## What to work on:
Down to the last line below, give the listing again exactly.

★ ★ ★ ★

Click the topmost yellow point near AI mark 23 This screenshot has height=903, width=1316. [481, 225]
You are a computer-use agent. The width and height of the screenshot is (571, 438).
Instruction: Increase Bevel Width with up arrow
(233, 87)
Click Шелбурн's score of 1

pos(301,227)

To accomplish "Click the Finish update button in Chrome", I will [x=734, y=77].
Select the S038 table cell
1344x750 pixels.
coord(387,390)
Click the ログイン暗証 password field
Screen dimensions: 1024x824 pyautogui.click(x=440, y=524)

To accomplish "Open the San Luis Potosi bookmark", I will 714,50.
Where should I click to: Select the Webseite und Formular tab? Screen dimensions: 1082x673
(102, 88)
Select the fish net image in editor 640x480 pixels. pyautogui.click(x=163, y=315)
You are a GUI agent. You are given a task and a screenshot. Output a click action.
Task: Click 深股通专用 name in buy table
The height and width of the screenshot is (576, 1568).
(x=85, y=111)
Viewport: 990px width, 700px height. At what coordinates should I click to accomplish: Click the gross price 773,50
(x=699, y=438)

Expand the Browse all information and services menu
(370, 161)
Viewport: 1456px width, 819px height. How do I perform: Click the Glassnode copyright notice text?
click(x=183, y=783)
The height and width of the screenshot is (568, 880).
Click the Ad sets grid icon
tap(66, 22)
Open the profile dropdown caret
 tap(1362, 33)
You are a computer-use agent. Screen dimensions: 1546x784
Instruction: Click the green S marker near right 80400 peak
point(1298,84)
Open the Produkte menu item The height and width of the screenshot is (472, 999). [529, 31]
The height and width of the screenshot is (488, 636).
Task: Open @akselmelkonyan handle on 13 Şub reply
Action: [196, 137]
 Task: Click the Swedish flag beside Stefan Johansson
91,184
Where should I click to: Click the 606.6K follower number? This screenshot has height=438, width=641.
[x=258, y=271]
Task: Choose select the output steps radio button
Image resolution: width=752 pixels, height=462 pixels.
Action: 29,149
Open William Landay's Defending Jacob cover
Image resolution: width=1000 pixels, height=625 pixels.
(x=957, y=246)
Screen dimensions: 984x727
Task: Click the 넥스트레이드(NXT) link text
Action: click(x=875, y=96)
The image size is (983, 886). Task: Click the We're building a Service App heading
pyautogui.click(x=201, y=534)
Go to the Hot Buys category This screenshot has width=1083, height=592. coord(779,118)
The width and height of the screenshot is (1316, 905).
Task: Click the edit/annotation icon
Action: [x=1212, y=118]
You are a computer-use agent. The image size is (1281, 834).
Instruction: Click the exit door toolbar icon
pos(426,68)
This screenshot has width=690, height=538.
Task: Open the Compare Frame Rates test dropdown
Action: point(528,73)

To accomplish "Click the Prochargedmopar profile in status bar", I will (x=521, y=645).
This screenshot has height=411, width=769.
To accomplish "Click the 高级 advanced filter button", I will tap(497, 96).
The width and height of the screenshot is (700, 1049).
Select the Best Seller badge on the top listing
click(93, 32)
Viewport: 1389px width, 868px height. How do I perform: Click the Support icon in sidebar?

★ ★ ★ ★

## Reply to the task:
Click the topmost yellow point near AI mark 23 This screenshot has height=903, width=1316. [481, 225]
You are a computer-use agent. The width and height of the screenshot is (571, 438).
Instruction: Increase Bevel Width with up arrow
(233, 87)
Click Шелбурн's score of 1

pos(301,227)

To accomplish "Click the Finish update button in Chrome", I will [x=734, y=77].
Select the S038 table cell
1344x750 pixels.
coord(387,390)
Click the ログイン暗証 password field
Screen dimensions: 1024x824 pyautogui.click(x=440, y=524)

To accomplish "Open the San Luis Potosi bookmark", I will 714,50.
Where should I click to: Select the Webseite und Formular tab? Screen dimensions: 1082x673
(102, 88)
Select the fish net image in editor 640x480 pixels. pyautogui.click(x=163, y=315)
You are a GUI agent. You are given a task and a screenshot. Output a click action.
Task: Click 深股通专用 name in buy table
The height and width of the screenshot is (576, 1568).
(x=85, y=111)
Viewport: 990px width, 700px height. At what coordinates should I click to accomplish: Click the gross price 773,50
(x=699, y=438)

Expand the Browse all information and services menu
(370, 161)
Viewport: 1456px width, 819px height. How do I perform: Click the Glassnode copyright notice text?
click(x=183, y=783)
The height and width of the screenshot is (568, 880).
Click the Ad sets grid icon
tap(66, 22)
Open the profile dropdown caret
 tap(1362, 33)
You are a computer-use agent. Screen dimensions: 1546x784
Instruction: Click the green S marker near right 80400 peak
point(1298,84)
Open the Produkte menu item The height and width of the screenshot is (472, 999). [529, 31]
The height and width of the screenshot is (488, 636).
Task: Open @akselmelkonyan handle on 13 Şub reply
Action: [196, 137]
 Task: Click the Swedish flag beside Stefan Johansson
91,184
Where should I click to: Click the 606.6K follower number? This screenshot has height=438, width=641.
[x=258, y=271]
Task: Choose select the output steps radio button
Image resolution: width=752 pixels, height=462 pixels.
Action: 29,149
Open William Landay's Defending Jacob cover
Image resolution: width=1000 pixels, height=625 pixels.
(x=957, y=246)
Screen dimensions: 984x727
Task: Click the 넥스트레이드(NXT) link text
Action: click(x=875, y=96)
The image size is (983, 886). Task: Click the We're building a Service App heading
pyautogui.click(x=201, y=534)
Go to the Hot Buys category This screenshot has width=1083, height=592. coord(779,118)
The width and height of the screenshot is (1316, 905).
Task: Click the edit/annotation icon
Action: [x=1212, y=118]
You are a computer-use agent. The image size is (1281, 834).
Instruction: Click the exit door toolbar icon
pos(426,68)
This screenshot has width=690, height=538.
Task: Open the Compare Frame Rates test dropdown
Action: point(528,73)

To accomplish "Click the Prochargedmopar profile in status bar", I will (x=521, y=645).
This screenshot has height=411, width=769.
To accomplish "Click the 高级 advanced filter button", I will tap(497, 96).
The width and height of the screenshot is (700, 1049).
Select the Best Seller badge on the top listing
click(93, 32)
Viewport: 1389px width, 868px height. How do I perform: Click the Support icon in sidebar?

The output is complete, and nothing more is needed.